Leila had never seen the physical manifestation of the phrase ‘blood draining from face’ before, but before her eyes it happened to both Nick and Olga at the same time. Nick retrieved his arm from Olga’s tight grip, coughed and pushed his chair back. ‘I need a smoke, back soon.’
Leila pushed open the door to the terrace and walked over to where Nick was lighting a new cigarette from the dying embers of the last one. ‘I told the waitress to keep your lamb warm, they’re clearing the table now.’
Nick shrugged, ‘Cheers, but I’ve lost my appetite anyway.’
‘So… I take it the engagement was very much in Olga’s head,’ Leila ventured.
‘It’s our fifth date. So yes, very much so, although now you mention it, she did insist on meeting Mum after the first one. To tell the truth I didn’t even want to bring her today, but Lucy insisted as otherwise it would cock up the numbers or something. But it’s a massive thing isn’t it, bringing someone you barely know to your sibling’s wedding?’ He wasn’t to know that this made Leila cringe a little. ‘And I didn’t want to give the wrong signals this was more serious than it was, and all the time she’s been planning our wedding.’ He took a deep inhalation from his cigarette and blew the smoke out. ‘Jesus, women!’
‘Can I take this opportunity to point out your audience?’ Leila joked.
‘Sorry. I’m just fed up of every woman I date trying to fast track from the getting to know you stage straight to the altar.’
‘At least yours made the dinner, my date didn’t even have a Pimms before he legged it to a better offer.’
‘That makes me feel better. At least I’m not the biggest loser here.’
‘You’re welcome.’
‘But at least you’re now free to enjoy the party. I have to go back in there, break up with a fiancée I didn’t know I had, and then I am going to have to call her a taxi.’
‘But her name is Olga.’
‘Oh, that’s a bad, bad joke.’
They stood opposite each other both looking fittingly solemn. And annoyed. Leila’s mouth began to twitch, and then Nick smiled the start of a bigger smile. Before long they were both convulsed in laughter that didn’t stop until Lucy angrily shouted from the window that the desserts were being served.
Somewhere between the coffee and the first dance, in that lull that always happened at weddings when the bride and groom often disappeared to ‘freshen up’ while the dining tables were moved to make way for a dance floor, Nick put a tearful Olga in a taxi. He’d spent nearly an hour on a sofa in the reception with her begging him not to ruin her life.
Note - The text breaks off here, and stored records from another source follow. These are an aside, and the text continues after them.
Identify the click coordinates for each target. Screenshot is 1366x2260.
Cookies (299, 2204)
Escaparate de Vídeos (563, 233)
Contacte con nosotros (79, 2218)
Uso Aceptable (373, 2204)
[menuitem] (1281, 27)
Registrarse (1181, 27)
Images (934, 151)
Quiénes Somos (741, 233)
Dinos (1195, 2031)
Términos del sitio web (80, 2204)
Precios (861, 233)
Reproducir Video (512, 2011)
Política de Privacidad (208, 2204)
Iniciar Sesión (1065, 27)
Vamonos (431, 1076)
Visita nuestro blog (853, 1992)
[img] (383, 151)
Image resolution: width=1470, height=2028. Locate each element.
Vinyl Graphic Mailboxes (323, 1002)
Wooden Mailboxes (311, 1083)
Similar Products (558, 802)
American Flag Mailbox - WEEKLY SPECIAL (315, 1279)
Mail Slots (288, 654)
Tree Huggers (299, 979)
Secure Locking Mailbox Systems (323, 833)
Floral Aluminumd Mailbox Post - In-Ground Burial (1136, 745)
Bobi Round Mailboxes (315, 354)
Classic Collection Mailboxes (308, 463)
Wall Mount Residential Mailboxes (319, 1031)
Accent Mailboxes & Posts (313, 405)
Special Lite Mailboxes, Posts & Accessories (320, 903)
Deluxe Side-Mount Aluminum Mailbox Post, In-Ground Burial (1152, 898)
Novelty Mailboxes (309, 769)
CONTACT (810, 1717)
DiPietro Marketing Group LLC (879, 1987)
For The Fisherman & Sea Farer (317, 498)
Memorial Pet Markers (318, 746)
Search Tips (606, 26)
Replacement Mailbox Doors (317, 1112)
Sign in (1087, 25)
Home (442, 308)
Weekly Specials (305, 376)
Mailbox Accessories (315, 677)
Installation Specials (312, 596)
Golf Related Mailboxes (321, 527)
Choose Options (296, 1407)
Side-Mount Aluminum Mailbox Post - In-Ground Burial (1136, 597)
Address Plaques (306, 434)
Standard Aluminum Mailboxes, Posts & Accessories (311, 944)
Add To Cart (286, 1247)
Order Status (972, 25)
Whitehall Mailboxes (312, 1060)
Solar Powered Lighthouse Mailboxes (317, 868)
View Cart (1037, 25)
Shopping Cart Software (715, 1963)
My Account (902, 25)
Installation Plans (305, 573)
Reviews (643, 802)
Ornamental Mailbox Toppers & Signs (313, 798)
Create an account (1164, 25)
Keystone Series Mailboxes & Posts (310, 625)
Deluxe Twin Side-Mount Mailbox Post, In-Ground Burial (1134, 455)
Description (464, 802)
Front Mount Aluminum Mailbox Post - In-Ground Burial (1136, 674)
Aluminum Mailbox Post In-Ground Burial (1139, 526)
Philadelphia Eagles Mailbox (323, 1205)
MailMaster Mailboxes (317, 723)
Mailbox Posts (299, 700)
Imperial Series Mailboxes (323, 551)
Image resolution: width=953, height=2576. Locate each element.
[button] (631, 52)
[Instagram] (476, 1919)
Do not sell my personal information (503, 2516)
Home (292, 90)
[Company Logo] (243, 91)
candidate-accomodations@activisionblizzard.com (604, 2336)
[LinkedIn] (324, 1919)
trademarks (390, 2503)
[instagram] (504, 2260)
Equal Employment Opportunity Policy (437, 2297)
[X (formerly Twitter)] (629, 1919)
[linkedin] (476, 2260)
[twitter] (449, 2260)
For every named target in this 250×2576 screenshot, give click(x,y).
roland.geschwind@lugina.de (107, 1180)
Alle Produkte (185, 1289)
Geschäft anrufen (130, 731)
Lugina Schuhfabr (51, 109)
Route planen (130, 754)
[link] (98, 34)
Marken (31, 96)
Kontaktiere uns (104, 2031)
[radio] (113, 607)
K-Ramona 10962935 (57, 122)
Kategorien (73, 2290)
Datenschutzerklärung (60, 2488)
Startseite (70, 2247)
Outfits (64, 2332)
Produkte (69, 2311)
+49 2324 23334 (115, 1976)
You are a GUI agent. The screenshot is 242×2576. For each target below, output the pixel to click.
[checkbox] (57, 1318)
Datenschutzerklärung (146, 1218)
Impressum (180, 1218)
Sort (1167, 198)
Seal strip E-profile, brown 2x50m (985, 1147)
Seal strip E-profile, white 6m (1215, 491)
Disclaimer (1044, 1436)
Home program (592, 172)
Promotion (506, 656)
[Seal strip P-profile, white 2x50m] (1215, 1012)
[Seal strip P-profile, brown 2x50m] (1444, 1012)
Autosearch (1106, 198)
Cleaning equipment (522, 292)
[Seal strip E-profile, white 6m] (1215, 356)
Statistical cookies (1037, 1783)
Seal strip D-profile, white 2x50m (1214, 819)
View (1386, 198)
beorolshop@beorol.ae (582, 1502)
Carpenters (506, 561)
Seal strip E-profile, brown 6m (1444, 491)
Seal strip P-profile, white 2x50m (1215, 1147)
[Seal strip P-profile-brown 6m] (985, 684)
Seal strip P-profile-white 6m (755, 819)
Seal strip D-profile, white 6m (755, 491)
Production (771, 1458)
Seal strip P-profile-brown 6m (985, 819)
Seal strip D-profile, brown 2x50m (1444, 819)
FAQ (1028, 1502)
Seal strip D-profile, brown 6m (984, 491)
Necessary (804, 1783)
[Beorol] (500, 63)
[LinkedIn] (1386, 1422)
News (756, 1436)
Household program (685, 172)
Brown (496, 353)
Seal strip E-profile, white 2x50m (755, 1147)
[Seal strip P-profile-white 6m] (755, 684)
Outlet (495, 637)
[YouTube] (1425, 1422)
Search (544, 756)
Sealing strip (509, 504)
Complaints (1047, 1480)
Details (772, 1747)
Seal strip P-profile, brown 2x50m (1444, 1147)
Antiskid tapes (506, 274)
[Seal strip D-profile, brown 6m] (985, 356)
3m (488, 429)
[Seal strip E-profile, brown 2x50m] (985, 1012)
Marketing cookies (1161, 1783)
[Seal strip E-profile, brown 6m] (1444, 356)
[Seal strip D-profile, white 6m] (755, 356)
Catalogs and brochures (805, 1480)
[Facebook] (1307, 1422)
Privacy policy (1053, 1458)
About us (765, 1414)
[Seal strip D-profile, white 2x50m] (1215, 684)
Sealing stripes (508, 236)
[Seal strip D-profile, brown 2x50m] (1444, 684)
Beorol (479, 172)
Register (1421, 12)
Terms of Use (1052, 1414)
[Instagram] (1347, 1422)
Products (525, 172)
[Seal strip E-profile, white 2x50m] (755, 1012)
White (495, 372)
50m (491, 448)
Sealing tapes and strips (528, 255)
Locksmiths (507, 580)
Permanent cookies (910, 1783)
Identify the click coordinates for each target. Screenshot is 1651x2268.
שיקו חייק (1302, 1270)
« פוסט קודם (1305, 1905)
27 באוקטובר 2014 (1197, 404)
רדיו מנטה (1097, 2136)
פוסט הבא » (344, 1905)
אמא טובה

‘Double whisky please,’ he asked the barman weakly on his return back to the bar. He perched on a stool alongside Leila, who too had made the transition to hard liquor. ‘What a day.’
‘Thank God it’s almost over and we can all get back to our lives.’ Leila lifted up her tumbler and clinked it against Nick’s. ‘Cheers to never hearing the phrase “but it’s my wedding” ever again. I swear I have it on repeat in my head.’
‘Why let yourself get so involved though? She’s not your sister. I managed to not get roped in.’
‘I know, I’m weak and impressionable. But I’m working on changing that. Spending a whole evening stuffing sugared almonds into tiny pieces of netting only for 200 people to pick them up and proclaim, “I don’t like almonds,” has made me realise I need to be more assertive.’
‘It would have been cool being on that table with the woman with the nut allergy. They all had Haribo sweets instead. They lucked out.’
‘Indeed they did.’
They both sat in silence, staring ahead into the mirror behind the optics. As the background lounge music turned into a very loud One Direction hit, Nick leant forward and banged his head hard on the bar three times. ‘Leila, I swear to God, if we don’t find a way to escape this hellhole in the next fifteen seconds, then this is officially the worst day of my life.’
‘Come on then.’
She led him through the maze of corridors through a door marked Staff Only, past a couple of waitresses staring at their phones, and through the spotless lino-clad kitchens. Leila ducked into her parents’ office to retrieve a key from the desk drawer and then pushed open a disabled fire exit door.
The hit of cool evening air with the lingering scent of salt water was a welcome respite from the stuffy bar and they both took long breaths in. ‘I love the sea.’ Nick’s eyes were closed, his face slightly upturned to the sky.
‘Me too. As much as I love living in London I do feel my shoulders dropping a few notches whenever I get back here.’ Leila pulled Nick to the very edge of the driveway and parted some of the thick branches of an oak tree. ‘Come and stand here, in this exact spot.’ Leila moved a foot to the left so Nick could take her place. The whole town was laid out in front of them. The panorama took in the whole of the harbour below, across to the Castle and Naval College on the other side of the town. Down on the water you could see the lights from the passenger ferry’s last journey across the river, taking tourists back to the waiting steam train. ‘Isn’t that view incredible? I’ve tried taking photos of it so many times but it never captures just how amazing it is. I’ve tried painting it too, but nothing does it justice.’
Nick smiled at Leila’s unexpected burst of sentimentality. ‘Where are you taking me now?’